WORK TO BE COMPLETED:
Reproduce each of the rows below verbatim, keeping them in the same order and changing nothing.

Stored entries:
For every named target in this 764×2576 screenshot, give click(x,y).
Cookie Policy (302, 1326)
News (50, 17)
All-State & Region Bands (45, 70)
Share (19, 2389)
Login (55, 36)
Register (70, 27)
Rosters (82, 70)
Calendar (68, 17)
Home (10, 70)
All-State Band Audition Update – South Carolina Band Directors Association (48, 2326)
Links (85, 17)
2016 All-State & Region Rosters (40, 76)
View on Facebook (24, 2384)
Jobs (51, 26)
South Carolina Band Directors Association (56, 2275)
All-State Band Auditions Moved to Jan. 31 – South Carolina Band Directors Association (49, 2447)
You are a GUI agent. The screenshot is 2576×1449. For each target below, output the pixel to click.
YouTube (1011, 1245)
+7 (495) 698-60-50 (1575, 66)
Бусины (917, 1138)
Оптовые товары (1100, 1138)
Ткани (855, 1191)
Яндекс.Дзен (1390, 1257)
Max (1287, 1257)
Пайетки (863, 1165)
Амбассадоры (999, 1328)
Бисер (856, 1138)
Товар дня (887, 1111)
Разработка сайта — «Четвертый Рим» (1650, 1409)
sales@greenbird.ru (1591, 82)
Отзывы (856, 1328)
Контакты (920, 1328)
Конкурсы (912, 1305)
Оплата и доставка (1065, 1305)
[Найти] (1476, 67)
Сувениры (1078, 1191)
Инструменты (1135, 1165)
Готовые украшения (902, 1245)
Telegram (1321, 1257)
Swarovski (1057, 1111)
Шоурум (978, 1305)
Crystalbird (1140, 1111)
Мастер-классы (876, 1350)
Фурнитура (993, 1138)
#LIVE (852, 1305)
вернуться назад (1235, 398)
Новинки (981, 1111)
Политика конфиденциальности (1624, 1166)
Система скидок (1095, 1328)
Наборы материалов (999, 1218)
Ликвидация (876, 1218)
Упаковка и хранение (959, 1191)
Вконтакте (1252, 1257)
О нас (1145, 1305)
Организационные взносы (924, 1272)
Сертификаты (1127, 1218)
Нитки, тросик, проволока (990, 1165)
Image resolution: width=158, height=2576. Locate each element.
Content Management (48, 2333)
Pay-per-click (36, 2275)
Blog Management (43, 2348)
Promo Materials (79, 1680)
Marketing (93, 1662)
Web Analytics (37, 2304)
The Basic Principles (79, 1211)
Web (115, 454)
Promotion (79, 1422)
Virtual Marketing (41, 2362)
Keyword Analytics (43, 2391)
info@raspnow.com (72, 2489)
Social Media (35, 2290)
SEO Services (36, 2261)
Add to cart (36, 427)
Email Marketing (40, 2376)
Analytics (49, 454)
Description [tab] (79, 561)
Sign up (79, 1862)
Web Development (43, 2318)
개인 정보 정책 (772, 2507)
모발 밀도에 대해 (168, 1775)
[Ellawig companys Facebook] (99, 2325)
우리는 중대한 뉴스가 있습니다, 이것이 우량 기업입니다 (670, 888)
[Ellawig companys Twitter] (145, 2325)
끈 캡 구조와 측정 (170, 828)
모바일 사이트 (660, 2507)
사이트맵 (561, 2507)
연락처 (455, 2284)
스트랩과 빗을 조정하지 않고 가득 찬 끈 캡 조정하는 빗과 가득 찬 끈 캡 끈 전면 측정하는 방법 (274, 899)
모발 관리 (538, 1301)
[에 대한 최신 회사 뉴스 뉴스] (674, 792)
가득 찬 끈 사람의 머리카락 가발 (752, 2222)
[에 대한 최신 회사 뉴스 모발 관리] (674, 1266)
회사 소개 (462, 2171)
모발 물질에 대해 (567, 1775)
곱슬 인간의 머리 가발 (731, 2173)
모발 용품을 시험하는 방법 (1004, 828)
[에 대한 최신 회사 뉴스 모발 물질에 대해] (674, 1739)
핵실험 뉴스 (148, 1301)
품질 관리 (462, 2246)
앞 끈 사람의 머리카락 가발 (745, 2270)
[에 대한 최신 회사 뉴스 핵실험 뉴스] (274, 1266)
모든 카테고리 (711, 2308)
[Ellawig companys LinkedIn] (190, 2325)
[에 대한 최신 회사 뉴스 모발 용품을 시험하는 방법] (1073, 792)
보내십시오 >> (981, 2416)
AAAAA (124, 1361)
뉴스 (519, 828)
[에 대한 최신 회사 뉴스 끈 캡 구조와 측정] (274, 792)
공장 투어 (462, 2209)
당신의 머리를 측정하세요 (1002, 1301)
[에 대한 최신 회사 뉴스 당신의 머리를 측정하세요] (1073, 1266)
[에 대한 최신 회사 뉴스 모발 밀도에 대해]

FINAL RESULT:
For every named target in this 764×2576 screenshot, give click(x,y).
Cookie Policy (302, 1326)
News (50, 17)
All-State & Region Bands (45, 70)
Share (19, 2389)
Login (55, 36)
Register (70, 27)
Rosters (82, 70)
Calendar (68, 17)
Home (10, 70)
All-State Band Audition Update – South Carolina Band Directors Association (48, 2326)
Links (85, 17)
2016 All-State & Region Rosters (40, 76)
View on Facebook (24, 2384)
Jobs (51, 26)
South Carolina Band Directors Association (56, 2275)
All-State Band Auditions Moved to Jan. 31 – South Carolina Band Directors Association (49, 2447)
You are a GUI agent. The screenshot is 2576×1449. For each target below, output the pixel to click.
YouTube (1011, 1245)
+7 (495) 698-60-50 (1575, 66)
Бусины (917, 1138)
Оптовые товары (1100, 1138)
Ткани (855, 1191)
Яндекс.Дзен (1390, 1257)
Max (1287, 1257)
Пайетки (863, 1165)
Амбассадоры (999, 1328)
Бисер (856, 1138)
Товар дня (887, 1111)
Разработка сайта — «Четвертый Рим» (1650, 1409)
sales@greenbird.ru (1591, 82)
Отзывы (856, 1328)
Контакты (920, 1328)
Конкурсы (912, 1305)
Оплата и доставка (1065, 1305)
[Найти] (1476, 67)
Сувениры (1078, 1191)
Инструменты (1135, 1165)
Готовые украшения (902, 1245)
Telegram (1321, 1257)
Swarovski (1057, 1111)
Шоурум (978, 1305)
Crystalbird (1140, 1111)
Мастер-классы (876, 1350)
Фурнитура (993, 1138)
#LIVE (852, 1305)
вернуться назад (1235, 398)
Новинки (981, 1111)
Политика конфиденциальности (1624, 1166)
Система скидок (1095, 1328)
Наборы материалов (999, 1218)
Ликвидация (876, 1218)
Упаковка и хранение (959, 1191)
Вконтакте (1252, 1257)
О нас (1145, 1305)
Организационные взносы (924, 1272)
Сертификаты (1127, 1218)
Нитки, тросик, проволока (990, 1165)
Image resolution: width=158, height=2576. Locate each element.
Content Management (48, 2333)
Pay-per-click (36, 2275)
Blog Management (43, 2348)
Promo Materials (79, 1680)
Marketing (93, 1662)
Web Analytics (37, 2304)
The Basic Principles (79, 1211)
Web (115, 454)
Promotion (79, 1422)
Virtual Marketing (41, 2362)
Keyword Analytics (43, 2391)
info@raspnow.com (72, 2489)
Social Media (35, 2290)
SEO Services (36, 2261)
Add to cart (36, 427)
Email Marketing (40, 2376)
Analytics (49, 454)
Description [tab] (79, 561)
Sign up (79, 1862)
Web Development (43, 2318)
개인 정보 정책 (772, 2507)
모발 밀도에 대해 (168, 1775)
[Ellawig companys Facebook] (99, 2325)
우리는 중대한 뉴스가 있습니다, 이것이 우량 기업입니다 (670, 888)
[Ellawig companys Twitter] (145, 2325)
끈 캡 구조와 측정 (170, 828)
모바일 사이트 (660, 2507)
사이트맵 (561, 2507)
연락처 (455, 2284)
스트랩과 빗을 조정하지 않고 가득 찬 끈 캡 조정하는 빗과 가득 찬 끈 캡 끈 전면 측정하는 방법 (274, 899)
모발 관리 (538, 1301)
[에 대한 최신 회사 뉴스 뉴스] (674, 792)
가득 찬 끈 사람의 머리카락 가발 (752, 2222)
[에 대한 최신 회사 뉴스 모발 관리] (674, 1266)
회사 소개 (462, 2171)
모발 물질에 대해 (567, 1775)
곱슬 인간의 머리 가발 (731, 2173)
모발 용품을 시험하는 방법 (1004, 828)
[에 대한 최신 회사 뉴스 모발 물질에 대해] (674, 1739)
핵실험 뉴스 (148, 1301)
품질 관리 (462, 2246)
앞 끈 사람의 머리카락 가발 (745, 2270)
[에 대한 최신 회사 뉴스 핵실험 뉴스] (274, 1266)
모든 카테고리 (711, 2308)
[Ellawig companys LinkedIn] (190, 2325)
[에 대한 최신 회사 뉴스 모발 용품을 시험하는 방법] (1073, 792)
보내십시오 >> (981, 2416)
AAAAA (124, 1361)
뉴스 (519, 828)
[에 대한 최신 회사 뉴스 끈 캡 구조와 측정] (274, 792)
공장 투어 (462, 2209)
당신의 머리를 측정하세요 (1002, 1301)
[에 대한 최신 회사 뉴스 당신의 머리를 측정하세요] (1073, 1266)
[에 대한 최신 회사 뉴스 모발 밀도에 대해]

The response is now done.